Plea for action after government stopped repayment cut-off rising in line with average income – ‘no commercial lender would get away with this’. Calls have been made for the Treasury to unpick a controversial change to student loans from George Osborne’s final autumn statement, which critics including MoneySavingExpert’s Martin Lewis have called a mis-selling of loans to thousands of young people.
Lewis has led the charge to oppose the changes made in 2015: a five-year freeze on the £21,000 income threshold at which borrowings must be paid back, despite a pledge when the scheme was launched that the £21,000 figure would be raised each year in line with average earnings.
The consumer expert said he hoped the Labour frontbench would take up the fight if the autumn statement did not reverse the freeze.
“It is absolutely disgraceful, because change going forward is a change of policy but change going backwards is about honesty,” he said. “This is about honesty.”
The change, vociferously opposed by Lewis and the Labour MP Wes Streeting, a former NUS president, will mean that on average a former student will pay £306 a year more in 2020-21 compared with 2016-17.
Lewis told the Guardian he had lobbied both the Treasury and the universities minister Jo Johnson to reverse the freeze in this week’s autumn statement.

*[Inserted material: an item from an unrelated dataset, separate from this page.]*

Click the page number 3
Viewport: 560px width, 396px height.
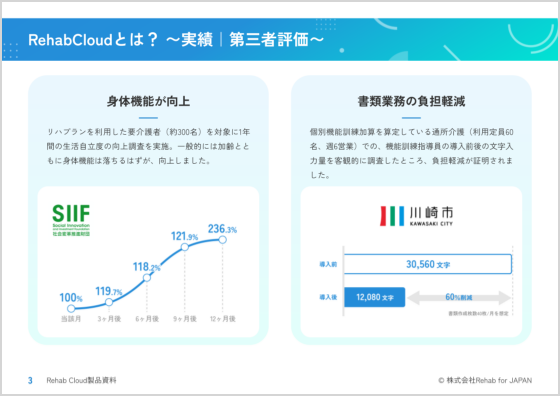coord(30,381)
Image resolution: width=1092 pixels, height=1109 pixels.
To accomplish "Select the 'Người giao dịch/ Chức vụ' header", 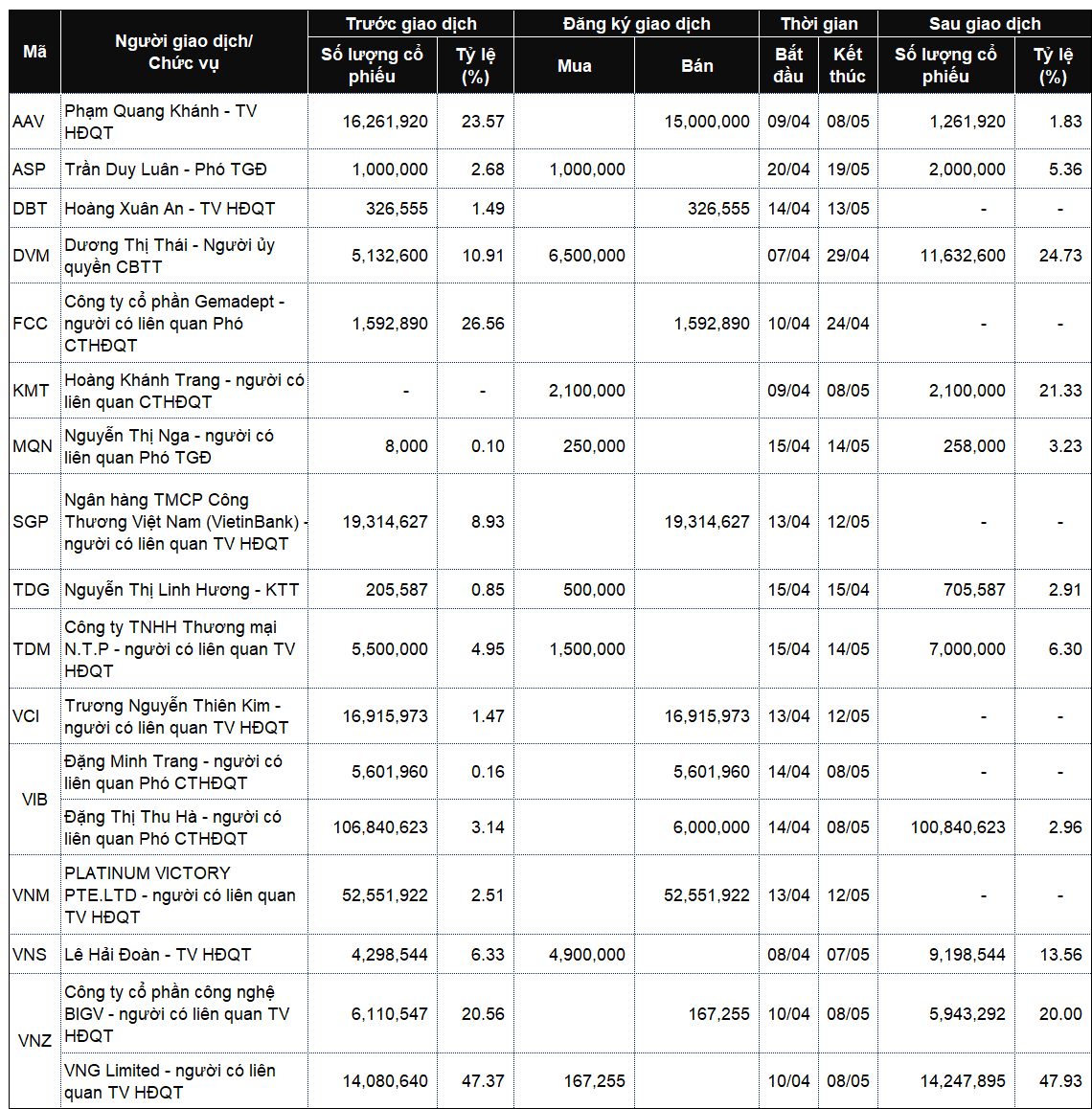I will click(184, 52).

“I have tried everything – hiring lawyers, speaking to senior people in No 10, putting in submissions to the autumn statement, debates in parliament, but this is totemic to me,” he said.

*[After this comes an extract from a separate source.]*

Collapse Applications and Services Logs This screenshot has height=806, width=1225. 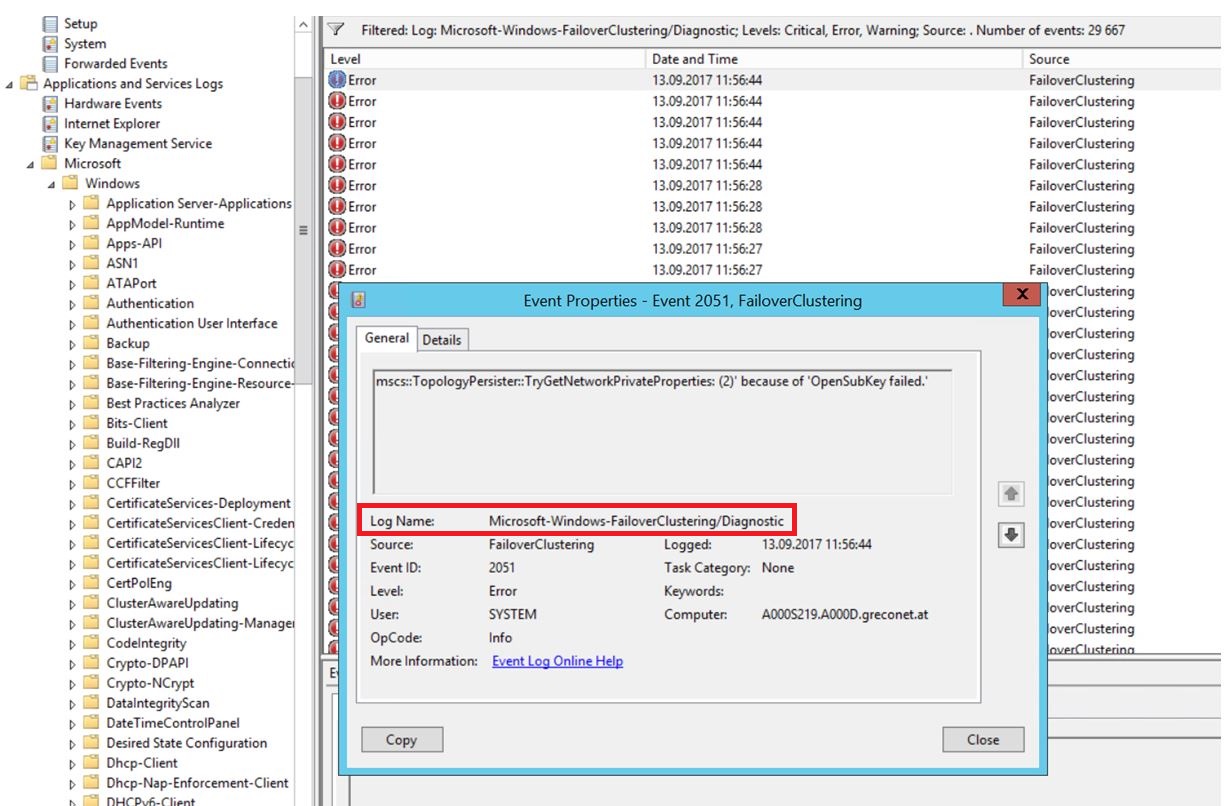pyautogui.click(x=9, y=83)
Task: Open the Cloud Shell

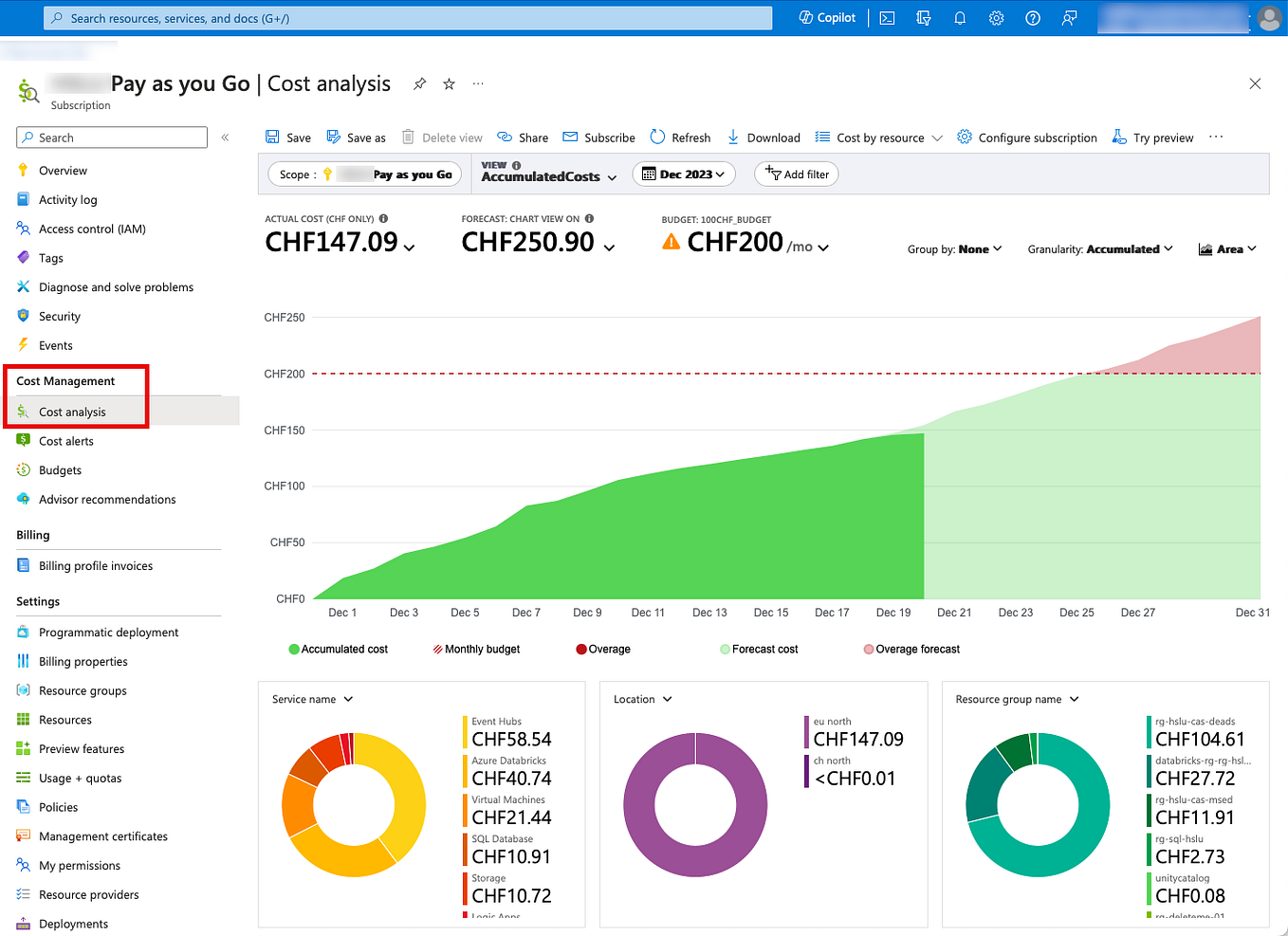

“This is about how young people can trust politics, when people can retroactively change a contract, if they are lied to in contract? It is an absolute disgrace.”
Lewis said he had hoped to see more vocal opposition to the freeze from the Labour party frontbench.
“I feel slightly disappointed that I’ve been the official opposition on this,” he said. “I hope they’ll join the fight, and put aside what I think has been the idea, that the whole system is the problem, and that they can now play the current ball rather than the future game.”
On Monday night Streeting tabled two amendments to the higher education and research bill, firstly to bar the government from making retroactive changes to student finance without it being looked at by an independent panel, and secondly to bring student loans under regulation of the Financial Conduct Authority.